Who cares people like to hear the word "licensed"


----------



## Camden (Mar 10, 2007)

grandview;786163 said:


> Who cares people like to hear the word "licensed"


LOL - I figured it was something along those lines.


----------



## CountryChevy15 (Jul 4, 2009)

What kind of info would you put on a flyer that your going to hand out. I just dont want to sound like 13 year old kid trying to mow yards when i send them out.


----------



## grandview (Oct 9, 2005)

Here is one I used in my younger days.


----------



## Quality SR (Oct 25, 2006)

grandview;786184 said:


> Here is one I used in my younger days.


Back when you were part time?


----------



## B&B (Nov 4, 2006)

Quality SR;786213 said:


> Back when you were part time?


No Rich- back when ink was first mass produced. 

Do you have signs for your truck?

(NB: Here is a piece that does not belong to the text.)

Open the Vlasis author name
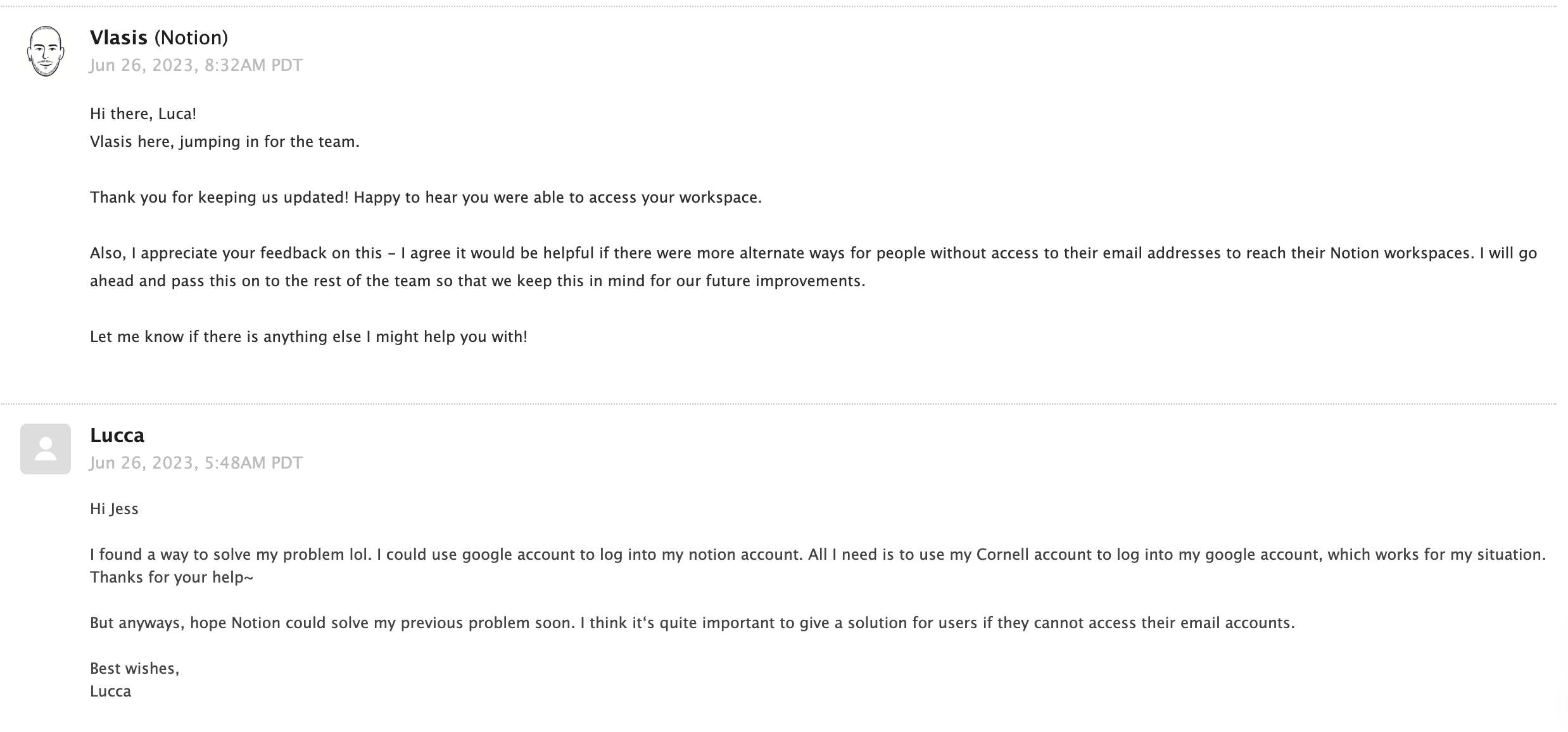Screen dimensions: 1568x732 point(118,38)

If so get them on there NOW. You'll be surprise at the interest they'll draw since they're a point of pitch approach anywhere the truck is seen. Residents are not thinking of snow this time of year..that is unless they walk by a truck at the local supermarket that has snowplowing signs on it.

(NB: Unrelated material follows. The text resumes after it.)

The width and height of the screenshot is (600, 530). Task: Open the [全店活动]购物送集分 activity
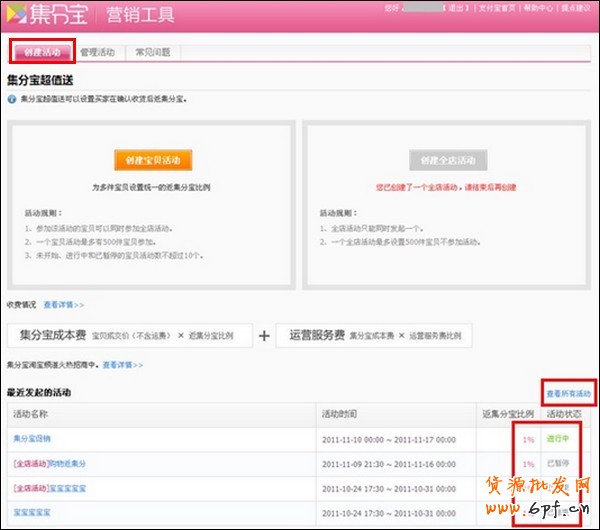coord(50,463)
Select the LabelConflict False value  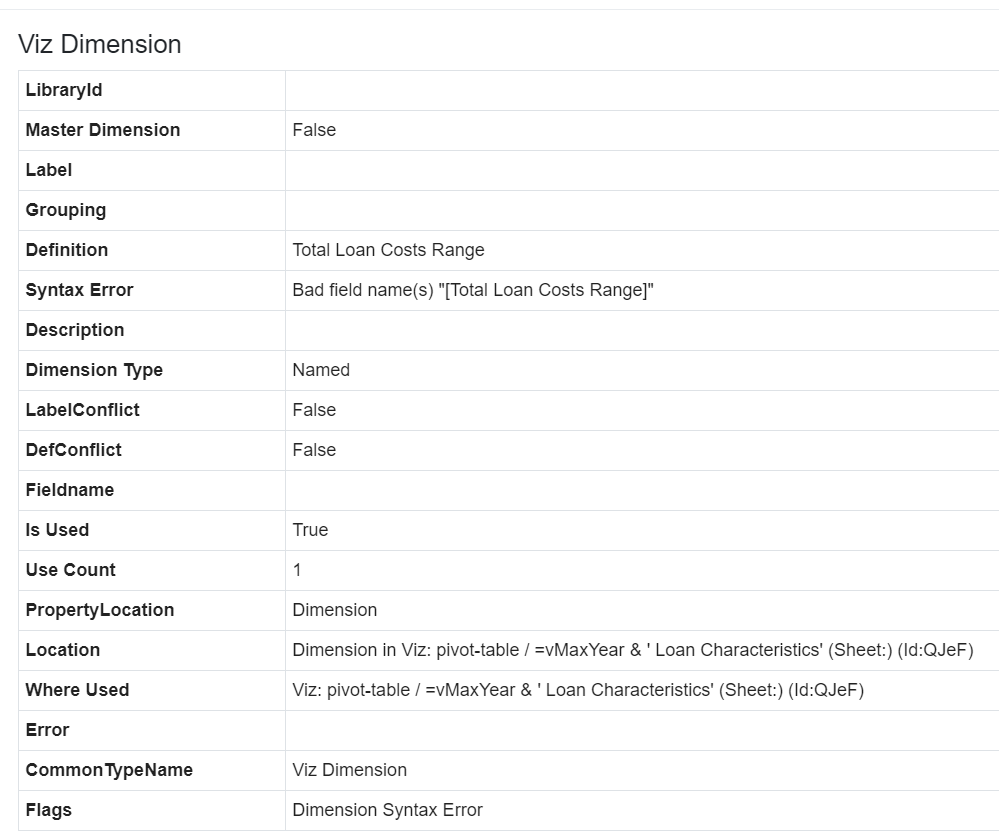[x=314, y=410]
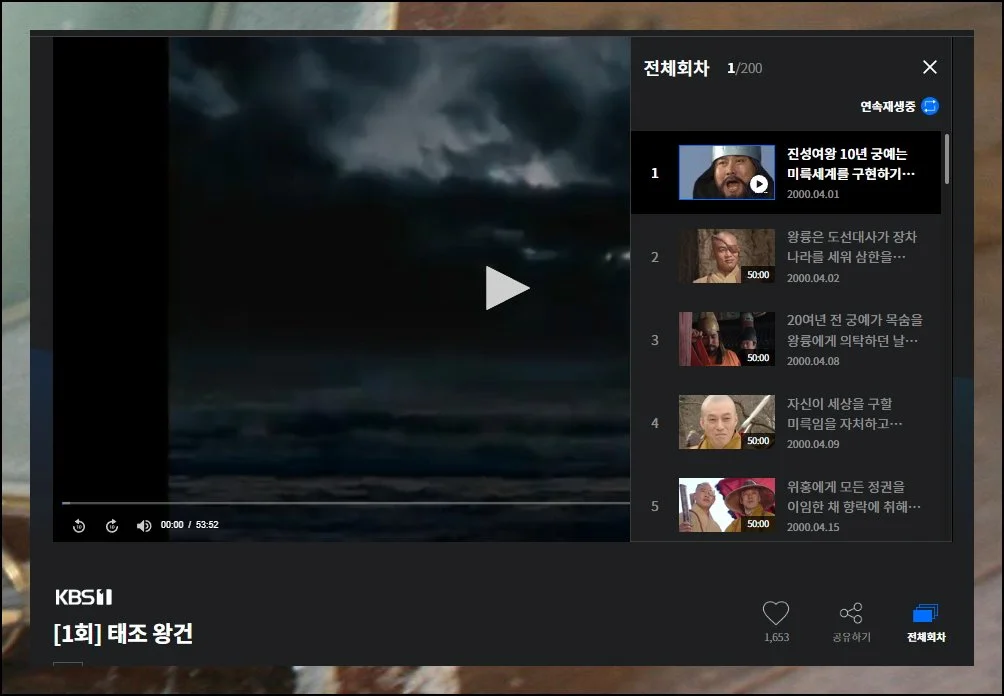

Cards on bulletin boards around town are great and cheap also. Think anywhere that they host bingo.


----------



## grandview (Oct 9, 2005)

Quality SR;786213 said:


> Back when you were part time?


I was never part time.

BB, you know about stuff other then truck repairs?


----------



## Quality SR (Oct 25, 2006)

B&B;786219 said:


> No Rich- back when ink was first mass produced.
> 
> Do you have signs for your truck? If so get them on there NOW. You'll be surprise at the interest they'll draw since they're a point of pitch approach anywhere the truck is seen. Residents are not thinking of snow this time of year..that is unless they walk by a truck at the local supermarket that has snowplowing signs on it.
> 
> Cards on bulletin boards around town are great and cheap also. Think anywhere that they host bingo.

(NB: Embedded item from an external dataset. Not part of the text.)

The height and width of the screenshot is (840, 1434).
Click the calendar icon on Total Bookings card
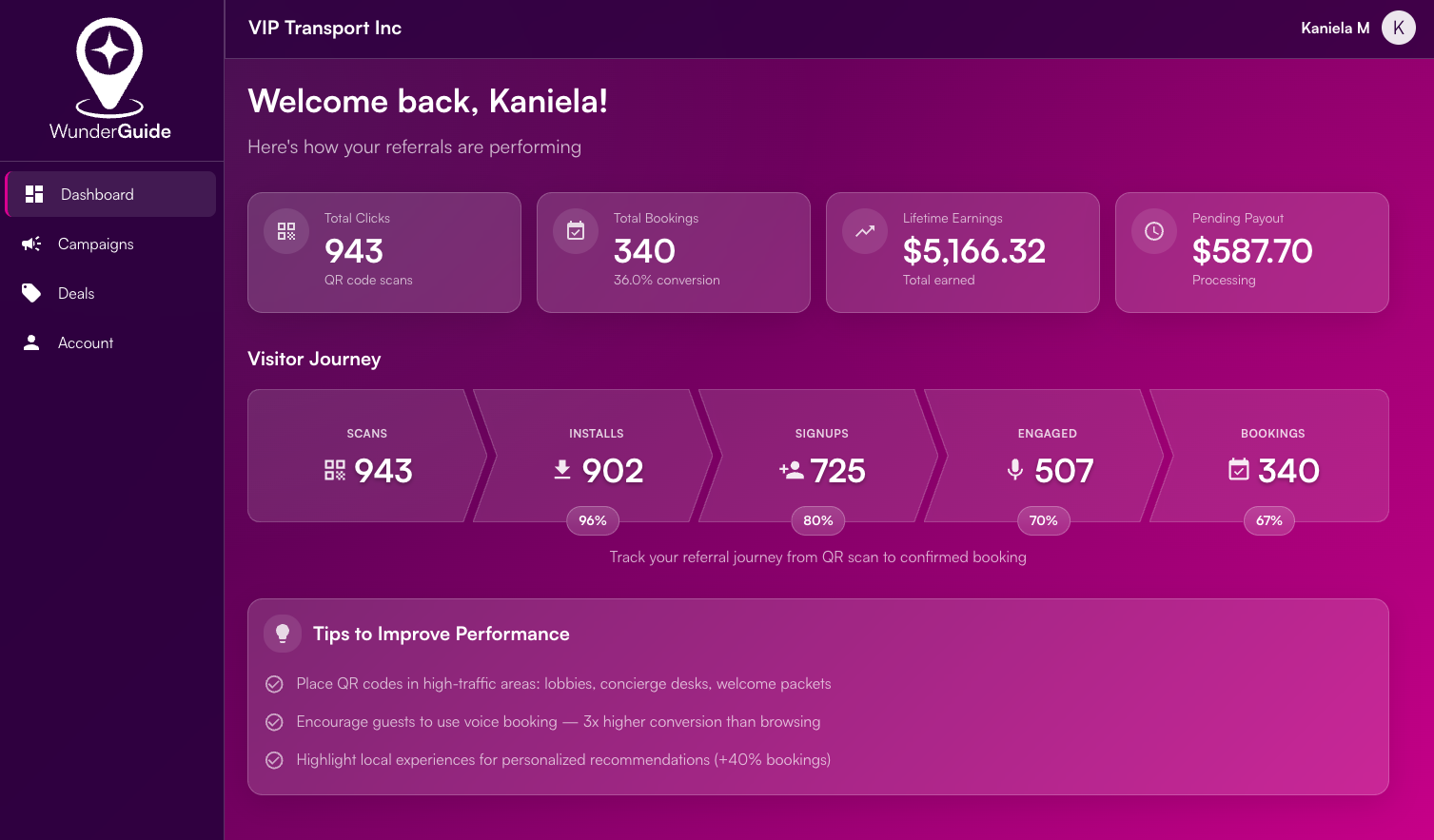point(575,230)
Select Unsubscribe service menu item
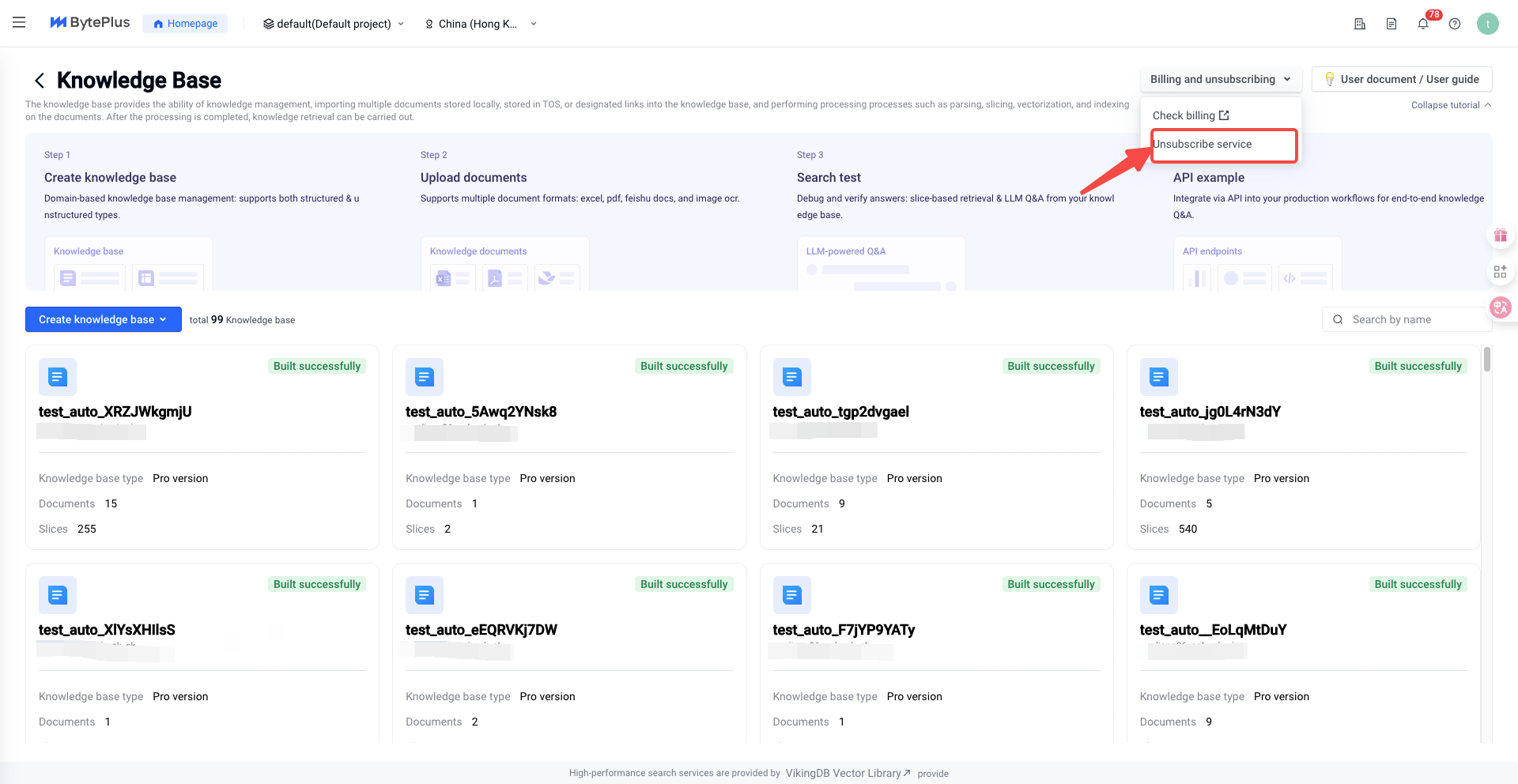Image resolution: width=1518 pixels, height=784 pixels. 1203,144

Back when you used feathers to write?!?
Signs on the truck is good ill have mine on soon.



grandview;786220 said:


> I was never part time.
> 
> BB, you know about stuff other then truck repairs?


Everyone always starts off part time.


----------



## grandview (Oct 9, 2005)

Quality SR;786256 said:


> Back when you used feathers to write?!?
> Signs on the truck is good ill have mine on soon.
> 
> Everyone always starts off part time.


Define part time.

I started with a company and we plowed full time. Then when I went on my own I was able to jump right in and have a full route signed up before the first snowflake fell. If anything I cut back a little ,but still have a full route and making money too.


----------



## Kevin Kendrick (May 3, 2007)

grandview;786184 said:


> Here is one I used in my younger days.


You must not be licensed? LOL


----------



## grandview (Oct 9, 2005)

Kevin Kendrick;786302 said:


> You must not be licensed? LOL


I have a driver license.Just no plow permit .


----------



## Kevin Kendrick (May 3, 2007)

grandview;786303 said:


> I have a driver license.Just no plow permit .


You'll need one to plow in East Aurora I guess!!


----------



## Quality SR (Oct 25, 2006)

grandview;786301 said:


> Define part time.
> 
> I started with a company and we plowed full time. Then when I went on my own I was able to jump right in and have a full route signed up before the first snowflake fell. If anything I cut back a little ,but still have a full route and making money too.


Just playing with you GV.

Everyone starts out by mowing lawns after school, weekends etc. Same with shoveling, when school was canceled you go out shoveling, etc. I plowed with a friend in school also, his dad owned businesses and we plowed with his dads truck. That's how i got into it. Then as i got older i did it on the side working as a sub and doing my own jobs when i was available. Now i am partners with a buddy of mine ( lawns and snow), even when i am at work making money i am making money with him. So I guess now i am full time. payup LOL.

To get back on topic. I always had trouble with getting jobs. I worked with a sub to learn, and slowly picked up my own. I find it easy to get residential around here. Basically i just drive down the street and people flag me down. I have hung fliers in stores and put ads in local papers. It works great this way. My phone hasn't stopped ringing since March ( for lawns) and we have been real busy. We have even had calls for the plowing in the winter.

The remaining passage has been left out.